■ **Pixel coordinate grounding data**
......
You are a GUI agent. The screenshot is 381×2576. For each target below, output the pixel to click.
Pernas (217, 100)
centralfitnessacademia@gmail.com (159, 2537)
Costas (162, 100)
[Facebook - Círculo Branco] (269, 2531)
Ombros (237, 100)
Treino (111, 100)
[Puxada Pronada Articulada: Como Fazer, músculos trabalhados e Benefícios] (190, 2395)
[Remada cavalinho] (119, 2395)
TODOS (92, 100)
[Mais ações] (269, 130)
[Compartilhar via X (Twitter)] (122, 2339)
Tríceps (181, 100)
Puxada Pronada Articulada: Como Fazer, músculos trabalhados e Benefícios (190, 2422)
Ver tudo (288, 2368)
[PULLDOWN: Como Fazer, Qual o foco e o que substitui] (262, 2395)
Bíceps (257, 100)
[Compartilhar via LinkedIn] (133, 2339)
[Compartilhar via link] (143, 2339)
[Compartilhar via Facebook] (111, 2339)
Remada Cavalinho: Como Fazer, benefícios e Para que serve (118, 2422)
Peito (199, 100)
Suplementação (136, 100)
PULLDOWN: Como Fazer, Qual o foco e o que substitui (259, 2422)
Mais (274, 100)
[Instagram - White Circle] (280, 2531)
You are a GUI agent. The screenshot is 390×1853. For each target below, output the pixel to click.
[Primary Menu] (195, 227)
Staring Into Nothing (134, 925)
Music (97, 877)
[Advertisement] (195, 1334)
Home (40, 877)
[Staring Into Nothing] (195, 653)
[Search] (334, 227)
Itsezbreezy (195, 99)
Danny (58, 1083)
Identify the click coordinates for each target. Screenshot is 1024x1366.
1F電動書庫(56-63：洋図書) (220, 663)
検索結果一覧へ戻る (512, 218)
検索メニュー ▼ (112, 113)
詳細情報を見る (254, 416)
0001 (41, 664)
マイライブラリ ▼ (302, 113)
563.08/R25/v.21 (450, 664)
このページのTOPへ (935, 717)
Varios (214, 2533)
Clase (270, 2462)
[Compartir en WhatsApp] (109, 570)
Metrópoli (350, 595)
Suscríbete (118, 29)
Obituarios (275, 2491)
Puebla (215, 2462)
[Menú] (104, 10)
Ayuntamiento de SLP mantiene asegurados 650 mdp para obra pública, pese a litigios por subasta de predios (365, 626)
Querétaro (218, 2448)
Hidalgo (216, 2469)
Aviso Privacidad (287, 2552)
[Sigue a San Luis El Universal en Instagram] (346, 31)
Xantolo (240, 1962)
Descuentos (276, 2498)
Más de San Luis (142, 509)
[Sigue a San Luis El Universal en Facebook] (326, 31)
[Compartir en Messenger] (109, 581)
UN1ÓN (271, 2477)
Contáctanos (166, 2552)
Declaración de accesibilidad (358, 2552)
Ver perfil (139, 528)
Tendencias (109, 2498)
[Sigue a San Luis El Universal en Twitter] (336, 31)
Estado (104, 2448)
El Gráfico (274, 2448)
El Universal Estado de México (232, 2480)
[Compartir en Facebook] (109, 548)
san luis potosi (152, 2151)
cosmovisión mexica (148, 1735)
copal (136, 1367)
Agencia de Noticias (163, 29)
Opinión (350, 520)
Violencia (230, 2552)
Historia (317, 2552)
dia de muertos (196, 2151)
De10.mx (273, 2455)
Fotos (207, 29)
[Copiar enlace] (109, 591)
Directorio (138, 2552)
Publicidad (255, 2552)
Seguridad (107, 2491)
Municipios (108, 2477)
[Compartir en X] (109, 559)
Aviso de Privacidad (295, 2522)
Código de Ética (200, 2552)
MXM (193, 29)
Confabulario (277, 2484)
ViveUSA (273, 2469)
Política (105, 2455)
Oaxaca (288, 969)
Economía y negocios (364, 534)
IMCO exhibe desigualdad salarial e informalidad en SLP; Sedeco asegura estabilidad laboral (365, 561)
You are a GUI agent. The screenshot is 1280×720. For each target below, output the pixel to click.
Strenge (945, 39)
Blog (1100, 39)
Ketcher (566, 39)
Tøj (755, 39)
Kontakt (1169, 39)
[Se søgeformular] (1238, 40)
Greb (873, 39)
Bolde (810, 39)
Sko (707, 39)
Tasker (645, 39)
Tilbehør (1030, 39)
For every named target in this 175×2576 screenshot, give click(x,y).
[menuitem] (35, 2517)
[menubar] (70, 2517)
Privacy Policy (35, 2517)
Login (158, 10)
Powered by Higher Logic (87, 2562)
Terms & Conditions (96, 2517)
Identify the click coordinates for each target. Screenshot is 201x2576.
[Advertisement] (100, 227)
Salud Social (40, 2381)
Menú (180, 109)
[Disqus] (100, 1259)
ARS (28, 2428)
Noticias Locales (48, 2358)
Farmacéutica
......
■ **Task directions**
Copy each line of the data above that holds "Fazer".

■ **Solution to the exercise**
[Puxada Pronada Articulada: Como Fazer, músculos trabalhados e Benefícios] (190, 2395)
Puxada Pronada Articulada: Como Fazer, músculos trabalhados e Benefícios (190, 2422)
[PULLDOWN: Como Fazer, Qual o foco e o que substitui] (262, 2395)
Remada Cavalinho: Como Fazer, benefícios e Para que serve (118, 2422)
PULLDOWN: Como Fazer, Qual o foco e o que substitui (259, 2422)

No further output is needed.